* **ТЕКСТ ДЛЯ РАЗБОРА**:
⟨

В Праге, на углу Англицкой и Шкретовой, есть заведение «Деминка». Сейчас это итальянский ресторан, прежде была популярная пивная. Перед Первой мировой тут собирались анархисты, и постоянным участником сборищ был Гашек. Точно известно, что в «Деминку» — просто из любопытства — как минимум однажды приводил Кафку его ближайший друг Макс Брод, добрый знакомый Гашека (он написал статью о нем, а позже инсценировал «Швейка» для берлинской сцены). Сам Брод писателем был посредственным, но роль его в пражской культуре — неоценима (хватило бы и одного того, что он не послушался предсмертной воли Кафки и не сжег его сочинения). Брод был выдающийся культуртрегер, и трудно себе представить, что он в «Деминке» не подвел Кафку и Гашека друг к другу. Хотя бы просто подвел — пожать руки. Впрочем, у Кафки мог быть в этот момент приступ мигрени, и они быстро ушли. Или ничего не болело, и они побыли час-другой, но именно в этот вечер Гашека не оказалось: сидел в полицейском участке за устроенную накануне в этой самой «Деминке» пьяную драку.
2008Дайте нам легкомысленного Гилберта, и мы спасем журналистику
Он оставил много разного: романы, пьесы, стихи, детективные рассказы, книги путевых заметок, литературно-критические, социологические, богословские сочинения. Но памятник ему стоит по ведомству газетно-журнальной эссеистики, где Гилберт Кит Честертон совершил открытие: события и явления важны не сами по себе, важны те события и явления, о которых написано.

⟩

[Извлечённые записи данных]
⟨

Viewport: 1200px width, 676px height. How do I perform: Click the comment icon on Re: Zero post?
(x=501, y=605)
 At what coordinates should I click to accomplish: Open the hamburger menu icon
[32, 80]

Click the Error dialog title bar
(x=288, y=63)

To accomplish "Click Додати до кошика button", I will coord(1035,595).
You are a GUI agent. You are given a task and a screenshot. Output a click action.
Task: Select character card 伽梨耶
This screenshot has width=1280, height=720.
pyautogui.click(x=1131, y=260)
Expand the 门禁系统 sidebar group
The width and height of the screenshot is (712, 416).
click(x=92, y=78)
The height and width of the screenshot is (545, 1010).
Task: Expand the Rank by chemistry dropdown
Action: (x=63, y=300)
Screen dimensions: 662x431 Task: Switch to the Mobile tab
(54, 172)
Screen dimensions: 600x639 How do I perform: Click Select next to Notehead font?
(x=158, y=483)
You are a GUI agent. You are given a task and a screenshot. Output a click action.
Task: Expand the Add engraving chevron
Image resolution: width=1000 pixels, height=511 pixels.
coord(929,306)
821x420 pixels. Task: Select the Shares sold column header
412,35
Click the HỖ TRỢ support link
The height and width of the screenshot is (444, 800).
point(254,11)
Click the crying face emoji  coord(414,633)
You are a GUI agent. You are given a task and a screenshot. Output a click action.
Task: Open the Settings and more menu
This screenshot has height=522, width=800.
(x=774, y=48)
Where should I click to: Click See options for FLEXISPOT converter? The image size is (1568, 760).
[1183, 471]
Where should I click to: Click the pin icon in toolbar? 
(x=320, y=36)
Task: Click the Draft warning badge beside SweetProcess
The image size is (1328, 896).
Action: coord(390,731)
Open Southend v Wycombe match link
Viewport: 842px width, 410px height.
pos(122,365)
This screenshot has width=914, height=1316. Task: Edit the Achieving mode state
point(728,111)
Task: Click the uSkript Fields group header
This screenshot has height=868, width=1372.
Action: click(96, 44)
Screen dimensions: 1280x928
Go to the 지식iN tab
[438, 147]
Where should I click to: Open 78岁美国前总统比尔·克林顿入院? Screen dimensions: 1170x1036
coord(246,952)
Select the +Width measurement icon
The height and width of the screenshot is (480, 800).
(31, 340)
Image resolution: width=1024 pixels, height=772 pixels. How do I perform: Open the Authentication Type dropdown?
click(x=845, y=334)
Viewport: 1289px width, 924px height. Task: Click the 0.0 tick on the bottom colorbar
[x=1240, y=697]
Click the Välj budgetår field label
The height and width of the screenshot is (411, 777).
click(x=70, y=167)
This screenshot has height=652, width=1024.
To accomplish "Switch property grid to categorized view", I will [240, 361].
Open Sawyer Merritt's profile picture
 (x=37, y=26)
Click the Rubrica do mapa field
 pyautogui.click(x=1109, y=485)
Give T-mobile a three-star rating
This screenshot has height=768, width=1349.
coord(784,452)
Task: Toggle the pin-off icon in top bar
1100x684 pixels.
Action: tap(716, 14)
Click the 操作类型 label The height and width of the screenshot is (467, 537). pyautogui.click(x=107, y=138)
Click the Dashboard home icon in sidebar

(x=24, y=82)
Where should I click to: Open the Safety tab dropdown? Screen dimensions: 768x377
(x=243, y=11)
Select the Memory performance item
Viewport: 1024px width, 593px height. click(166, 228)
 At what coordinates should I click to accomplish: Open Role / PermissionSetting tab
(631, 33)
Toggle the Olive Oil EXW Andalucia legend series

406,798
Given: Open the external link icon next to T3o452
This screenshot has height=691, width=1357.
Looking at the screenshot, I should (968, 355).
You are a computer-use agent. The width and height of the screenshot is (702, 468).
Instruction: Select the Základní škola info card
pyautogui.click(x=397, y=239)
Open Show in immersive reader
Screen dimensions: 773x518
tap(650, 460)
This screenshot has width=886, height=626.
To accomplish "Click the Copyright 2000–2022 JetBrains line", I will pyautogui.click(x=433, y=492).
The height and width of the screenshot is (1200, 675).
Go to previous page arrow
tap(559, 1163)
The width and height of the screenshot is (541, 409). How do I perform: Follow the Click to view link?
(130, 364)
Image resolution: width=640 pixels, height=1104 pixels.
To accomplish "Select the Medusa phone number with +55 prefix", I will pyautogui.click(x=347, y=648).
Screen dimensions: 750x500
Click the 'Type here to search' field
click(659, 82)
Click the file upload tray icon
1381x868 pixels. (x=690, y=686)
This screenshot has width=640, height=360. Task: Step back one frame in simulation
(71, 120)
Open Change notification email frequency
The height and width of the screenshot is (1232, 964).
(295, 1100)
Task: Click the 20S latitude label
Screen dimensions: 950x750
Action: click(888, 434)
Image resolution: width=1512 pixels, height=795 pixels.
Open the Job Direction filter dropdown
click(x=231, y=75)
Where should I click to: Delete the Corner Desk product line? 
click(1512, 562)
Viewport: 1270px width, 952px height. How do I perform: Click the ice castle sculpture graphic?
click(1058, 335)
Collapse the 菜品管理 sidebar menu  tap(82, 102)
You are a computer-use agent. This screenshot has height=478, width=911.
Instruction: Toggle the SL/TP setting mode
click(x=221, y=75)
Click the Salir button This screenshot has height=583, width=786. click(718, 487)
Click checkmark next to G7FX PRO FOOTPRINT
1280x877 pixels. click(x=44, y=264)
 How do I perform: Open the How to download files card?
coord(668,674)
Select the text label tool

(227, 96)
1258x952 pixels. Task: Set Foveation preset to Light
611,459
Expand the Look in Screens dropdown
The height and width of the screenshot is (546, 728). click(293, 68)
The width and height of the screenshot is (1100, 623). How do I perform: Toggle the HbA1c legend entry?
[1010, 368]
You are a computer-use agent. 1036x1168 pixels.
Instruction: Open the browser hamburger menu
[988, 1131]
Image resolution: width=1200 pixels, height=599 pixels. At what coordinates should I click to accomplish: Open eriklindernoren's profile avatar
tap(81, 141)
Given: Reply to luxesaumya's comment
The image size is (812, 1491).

⟩

* **ЧТО СДЕЛАТЬ**:
(1) Объясните, пожалуйста, почему в тексте для разбора роль Макса Брода в пражской культуре названа неоценимой. Уложитесь в одно–три предложения.
(2) Продолжите текст для разбора, начав сразу после его последнего предложения.

* **ОТВЕТЫ**:
(1) Брод не послушался предсмертной воли Кафки и не сжег его сочинения. По словам текста, уже одного этого хватило бы, чтобы признать его роль неоценимой.

(2)
Разумеется, первостепенен тут масштаб журналистской личности — кем написано. Он показал это тем более убедительно и наглядно, что обо всем для себя главном умел говорить походя, вскользь. Честертон сделал даже больше, чем сформировал журналистский стиль, — он направил стиль мышления, дискредитировав пафос и претензию журналистики на решение вечных вопросов.
Мало что внушало ему большее омерзение, чем «пророческая напыщенность, которую напускает на себя газетчик». И мало что звучит более актуально для сегодняшней отечественной прессы, чем его слова: «Первым шагом к честной журналистике является признание того, что она не более чем журналистика», «газета должна быть попросту исчерпывающим отчетом умного человека о своих ежедневных впечатлениях» и, наконец, призыв: «Дайте нам легкомысленную журналистику, и мы спасем Англию».
Отказ от мессианских притязаний — непростое дело для пишущего, даже если он пишет о филателии или хоккее. Моралист и просветитель Честертон тоже никогда не отказывался от морализаторства и просветительства, желая исправить мир. Другой и важнейший вопрос — как он это делал. По касательной. Между прочим. Проговариваясь.
Из досужей байки о цветных металлах вырастает проповедь: «Белое — самый настоящий цвет. Добродетель — не отсутствие порока и не бегство от нравственных опасностей; она жива и неповторима, как боль или сильный запах».
Честертон взбирается на амвон незаметно. Вот только что он каламбурил и приплясывал — а вот уже там, откуда вещает, но так, словно пробалтывается за рюмкой: «Почти все лучшее на свете можно купить за полпенса, кроме солнца, конечно, луны, земли, звезд, гроз и друзей. Их мы получаем даром».
Слушателя (читателя) завораживает небрежность, ее расчисленная обманчивость. Пустяковый треп, которому не внимаешь по его несерьезности, сам влетает в уши, оставляя в сознании мысль о величии пустяков: «Как-то я хотел написать стихи о том, что ношу в кармане. Но все было некогда; да и прошло время эпоса».
Честертон не боялся писать о ерунде, свято веря в то, что любая малость не зря занимает в мире отведенное ей место. Он все помещал в контекст, и любой зонтик, депутат или герань отсчитываются у него от Гринвича и от Р. X. В этом остром и безошибочном чувстве космических пропорций — залог равновесия и нормы, источник знаменитого жизнелюбия Честертона, по сей день вызывающего восторг или раздражение.